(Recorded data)
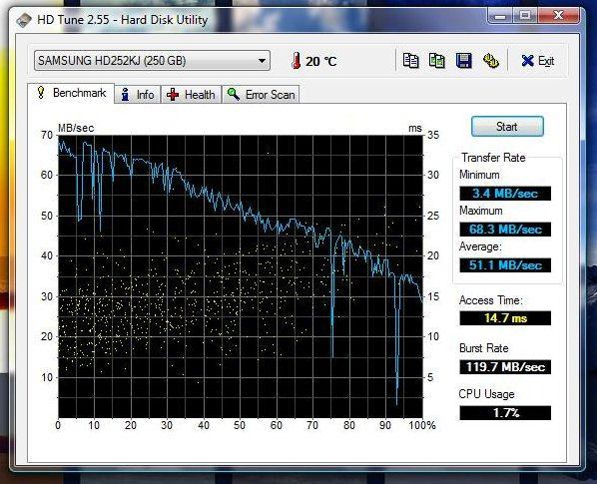Click the 51.1 MB/sec average transfer rate field
597x484 pixels.
505,265
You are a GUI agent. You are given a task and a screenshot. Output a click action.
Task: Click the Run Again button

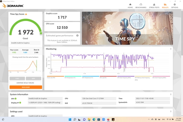coord(26,87)
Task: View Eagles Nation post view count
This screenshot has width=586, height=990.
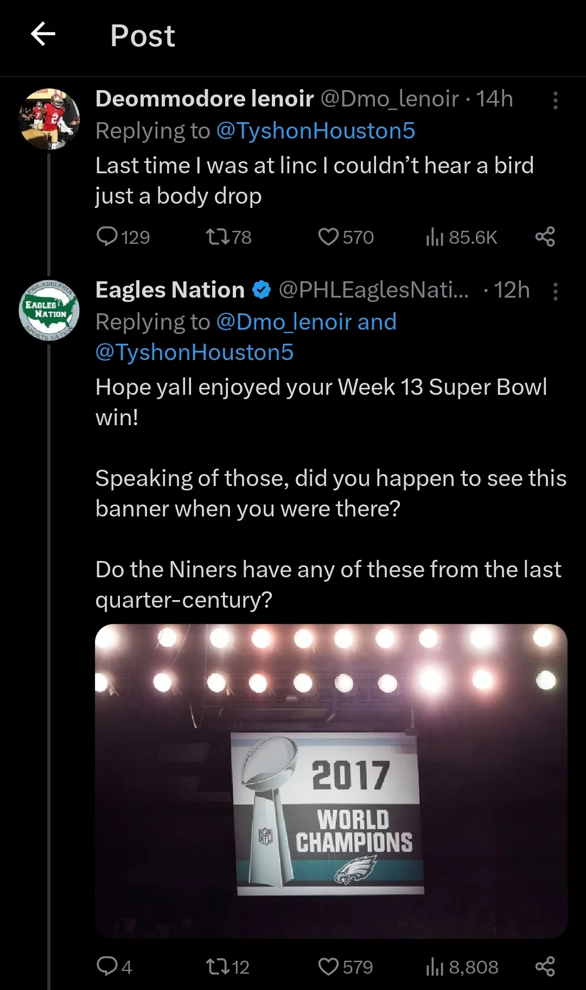Action: [x=435, y=967]
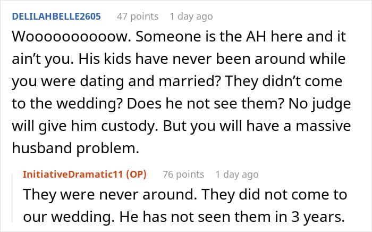The width and height of the screenshot is (372, 232).
Task: Open DELILAHBELLE2605's user profile
Action: point(55,16)
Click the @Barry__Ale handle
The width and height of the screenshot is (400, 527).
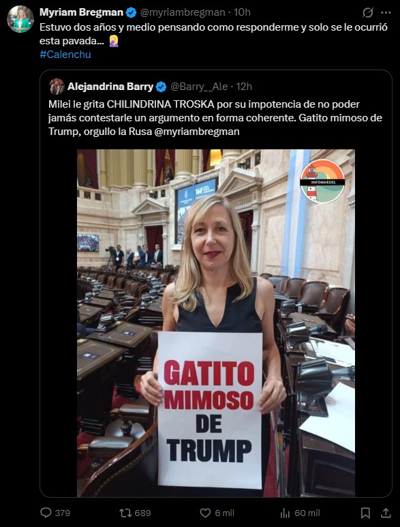(199, 87)
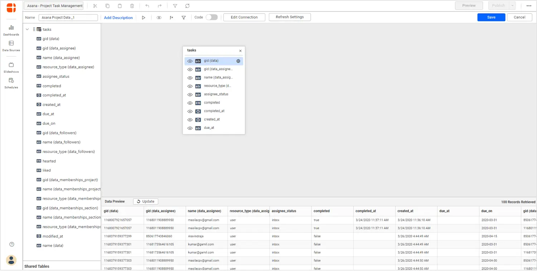
Task: Open the Publish dropdown arrow
Action: pyautogui.click(x=512, y=6)
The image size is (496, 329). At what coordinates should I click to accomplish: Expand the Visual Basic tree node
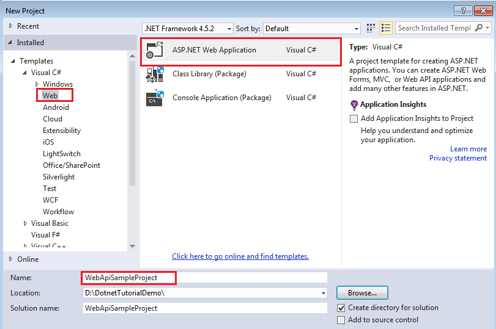point(25,223)
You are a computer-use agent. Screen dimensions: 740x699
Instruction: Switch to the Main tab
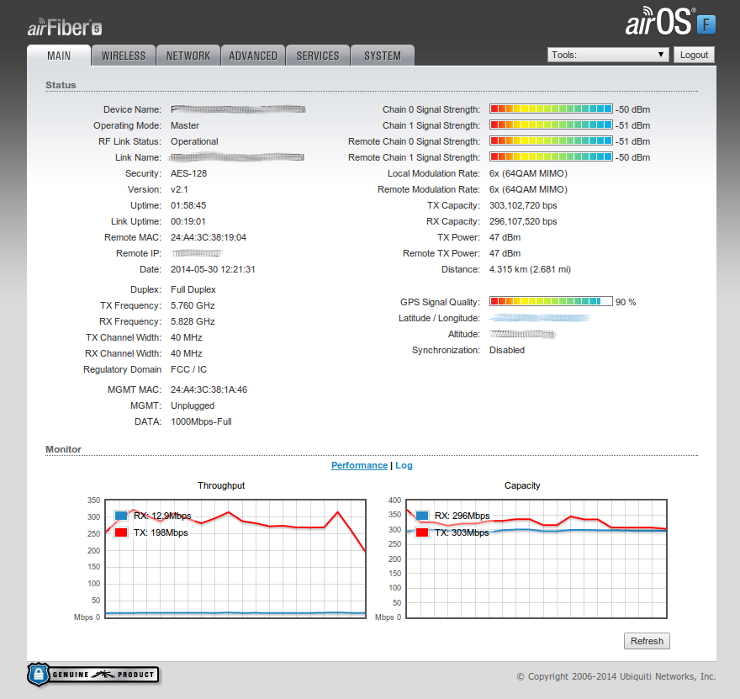coord(60,56)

▶ [Exercise] Give again, exactly as written above, each line from the one that has "You are a GUI" to the one that has "Task: View Eagles Nation post view count", both included; omit the pictures.

▶ [Exercise output]
You are a GUI agent. You are given a task and a screenshot. Output a click action.
Task: Click the Run Again button

coord(26,87)
Task: View Eagles Nation post view count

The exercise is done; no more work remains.